# [PASSAGE]

## Begin

Benjamin Zablocki (January 19, 1941 – April 6, 2020) was an American professor of sociology at Rutgers University where he taught sociology of religion and social psychology. He published widely on the subject of charismatic religious movements, cults, and brainwashing.

Early life and education 
Born in Brooklyn, New York, Zablocki received his B.A. in mathematics from Columbia University in 1962 and his Ph.D. in social relations from the Johns Hopkins University in 1967, where he studied with James S. Coleman.

Career 
Zablocki was the Sociology department chair at Rutgers University. He published widely on the sociology of religion.

Zablocki was a supporter of what he called 'the brainwashing hypothesis'. Other scholars, Zablocki noted, commonly mistake brainwashing for both a recruiting and a retaining process, when it is merely the latter. This misunderstanding enables critics of brainwashing to set up a straw-man, and thereby unfairly criticize the phenomenon of brainwashing. For evidence of the existence of brainwashing, Zablocki refers to the sheer number of testimonies from ex-members and even ex-leaders of cults. Zablocki further alleges that brainwashing has been unfairly "blacklisted" from the academic journals of sociology of religion. Such blacklisters, Zablocki asserts, receive lavish funding from alleged cults and engage in "corrupt" practices.

## End

# [INFORMATION GIVEN]
## Begin

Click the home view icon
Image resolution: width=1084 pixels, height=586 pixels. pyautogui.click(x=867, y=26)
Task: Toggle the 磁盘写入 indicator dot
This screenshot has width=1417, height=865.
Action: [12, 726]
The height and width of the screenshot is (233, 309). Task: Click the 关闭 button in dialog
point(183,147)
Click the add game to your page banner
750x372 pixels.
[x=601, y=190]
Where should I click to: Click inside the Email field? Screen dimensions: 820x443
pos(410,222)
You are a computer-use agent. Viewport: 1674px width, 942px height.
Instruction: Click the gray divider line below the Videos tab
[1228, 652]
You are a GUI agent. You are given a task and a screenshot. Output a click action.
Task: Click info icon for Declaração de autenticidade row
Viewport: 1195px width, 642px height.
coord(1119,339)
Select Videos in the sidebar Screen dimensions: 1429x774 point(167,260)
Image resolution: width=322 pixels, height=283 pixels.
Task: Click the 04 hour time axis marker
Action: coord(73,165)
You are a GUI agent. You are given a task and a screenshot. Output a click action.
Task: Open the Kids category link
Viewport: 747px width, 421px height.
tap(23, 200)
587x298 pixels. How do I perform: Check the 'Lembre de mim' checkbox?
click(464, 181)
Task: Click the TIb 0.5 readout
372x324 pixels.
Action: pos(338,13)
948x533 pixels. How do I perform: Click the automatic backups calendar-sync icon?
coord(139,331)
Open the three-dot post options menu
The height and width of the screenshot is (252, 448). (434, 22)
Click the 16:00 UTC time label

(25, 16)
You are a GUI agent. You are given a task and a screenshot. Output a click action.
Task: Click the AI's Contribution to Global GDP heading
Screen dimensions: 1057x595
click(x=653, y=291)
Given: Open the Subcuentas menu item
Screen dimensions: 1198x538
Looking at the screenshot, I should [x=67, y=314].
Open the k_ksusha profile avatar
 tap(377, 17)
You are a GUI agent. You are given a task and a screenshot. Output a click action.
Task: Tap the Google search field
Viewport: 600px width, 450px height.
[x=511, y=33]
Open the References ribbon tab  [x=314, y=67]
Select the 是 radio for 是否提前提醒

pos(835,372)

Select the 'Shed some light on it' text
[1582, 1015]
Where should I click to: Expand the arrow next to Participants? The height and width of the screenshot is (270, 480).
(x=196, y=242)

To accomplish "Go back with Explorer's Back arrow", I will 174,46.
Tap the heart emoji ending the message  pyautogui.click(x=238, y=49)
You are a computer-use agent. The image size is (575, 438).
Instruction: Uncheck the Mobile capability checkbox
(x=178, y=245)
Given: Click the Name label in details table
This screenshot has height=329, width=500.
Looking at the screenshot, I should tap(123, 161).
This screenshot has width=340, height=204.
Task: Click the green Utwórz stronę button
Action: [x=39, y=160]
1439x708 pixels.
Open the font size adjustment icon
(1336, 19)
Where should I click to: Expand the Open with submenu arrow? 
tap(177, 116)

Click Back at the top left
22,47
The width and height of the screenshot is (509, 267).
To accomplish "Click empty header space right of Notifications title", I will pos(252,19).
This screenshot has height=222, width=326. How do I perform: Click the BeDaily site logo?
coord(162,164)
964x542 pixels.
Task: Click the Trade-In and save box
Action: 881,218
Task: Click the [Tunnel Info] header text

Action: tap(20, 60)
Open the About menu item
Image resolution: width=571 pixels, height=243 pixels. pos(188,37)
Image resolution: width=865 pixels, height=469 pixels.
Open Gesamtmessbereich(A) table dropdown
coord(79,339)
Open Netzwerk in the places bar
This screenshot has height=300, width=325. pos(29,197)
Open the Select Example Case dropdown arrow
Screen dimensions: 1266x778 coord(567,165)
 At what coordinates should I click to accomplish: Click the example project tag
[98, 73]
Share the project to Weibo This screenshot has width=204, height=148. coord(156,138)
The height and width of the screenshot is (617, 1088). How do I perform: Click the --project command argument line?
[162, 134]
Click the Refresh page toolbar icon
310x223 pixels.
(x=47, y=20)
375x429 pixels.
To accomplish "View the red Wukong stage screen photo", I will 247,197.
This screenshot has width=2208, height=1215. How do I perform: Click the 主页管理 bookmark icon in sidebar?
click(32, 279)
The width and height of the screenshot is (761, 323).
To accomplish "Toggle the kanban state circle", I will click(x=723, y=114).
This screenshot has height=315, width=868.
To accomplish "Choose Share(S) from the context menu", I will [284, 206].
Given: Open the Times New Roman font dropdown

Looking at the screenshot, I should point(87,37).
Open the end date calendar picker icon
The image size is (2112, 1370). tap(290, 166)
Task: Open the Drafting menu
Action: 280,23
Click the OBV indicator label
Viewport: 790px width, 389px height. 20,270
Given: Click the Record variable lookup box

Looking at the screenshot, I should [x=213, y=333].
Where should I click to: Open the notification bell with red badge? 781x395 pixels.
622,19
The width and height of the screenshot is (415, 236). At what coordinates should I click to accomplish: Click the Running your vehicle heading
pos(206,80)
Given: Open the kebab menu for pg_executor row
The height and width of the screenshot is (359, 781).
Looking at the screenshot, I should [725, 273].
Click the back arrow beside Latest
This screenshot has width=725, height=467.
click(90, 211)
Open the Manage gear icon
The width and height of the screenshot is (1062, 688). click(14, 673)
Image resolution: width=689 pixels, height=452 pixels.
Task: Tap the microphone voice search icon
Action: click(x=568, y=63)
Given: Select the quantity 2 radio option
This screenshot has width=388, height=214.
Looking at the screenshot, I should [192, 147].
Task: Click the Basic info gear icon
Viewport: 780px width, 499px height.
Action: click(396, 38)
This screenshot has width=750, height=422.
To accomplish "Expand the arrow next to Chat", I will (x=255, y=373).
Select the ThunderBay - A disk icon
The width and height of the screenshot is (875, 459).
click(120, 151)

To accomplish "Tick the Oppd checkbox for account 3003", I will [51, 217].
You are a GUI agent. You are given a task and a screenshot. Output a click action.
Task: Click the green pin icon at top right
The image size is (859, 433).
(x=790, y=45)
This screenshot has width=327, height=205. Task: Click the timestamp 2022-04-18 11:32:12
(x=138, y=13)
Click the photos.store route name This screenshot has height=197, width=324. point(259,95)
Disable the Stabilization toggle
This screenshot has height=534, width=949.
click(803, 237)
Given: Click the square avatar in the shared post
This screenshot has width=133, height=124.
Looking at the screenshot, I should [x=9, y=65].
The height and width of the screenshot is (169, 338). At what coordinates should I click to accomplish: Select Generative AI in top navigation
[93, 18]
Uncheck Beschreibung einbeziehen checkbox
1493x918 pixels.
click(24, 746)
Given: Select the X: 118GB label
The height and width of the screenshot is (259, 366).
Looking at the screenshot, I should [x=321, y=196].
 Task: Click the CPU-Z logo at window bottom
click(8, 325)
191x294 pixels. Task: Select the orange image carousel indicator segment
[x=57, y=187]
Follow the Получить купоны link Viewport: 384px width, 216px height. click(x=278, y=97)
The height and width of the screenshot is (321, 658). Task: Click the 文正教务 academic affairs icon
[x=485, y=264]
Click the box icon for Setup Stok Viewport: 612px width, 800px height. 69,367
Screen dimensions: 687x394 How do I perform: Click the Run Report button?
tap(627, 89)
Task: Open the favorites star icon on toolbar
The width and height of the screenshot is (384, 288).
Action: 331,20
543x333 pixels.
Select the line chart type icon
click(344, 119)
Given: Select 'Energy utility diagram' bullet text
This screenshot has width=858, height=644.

## End

# [TASK TO COMPLETE]
Rewrite the part of the Zablocki biography that opens with the words "Benjamin Zablocki (January" and closes with "the sociology of religion.", renaming "Rutgers University" to "Rutgers" throughout. Work from the Zablocki biography alone, not the data.

# [CORRECT ANSWER]
Benjamin Zablocki (January 19, 1941 – April 6, 2020) was an American professor of sociology at Rutgers where he taught sociology of religion and social psychology. He published widely on the subject of charismatic religious movements, cults, and brainwashing.

Early life and education 
Born in Brooklyn, New York, Zablocki received his B.A. in mathematics from Columbia University in 1962 and his Ph.D. in social relations from the Johns Hopkins University in 1967, where he studied with James S. Coleman.

Career 
Zablocki was the Sociology department chair at Rutgers. He published widely on the sociology of religion.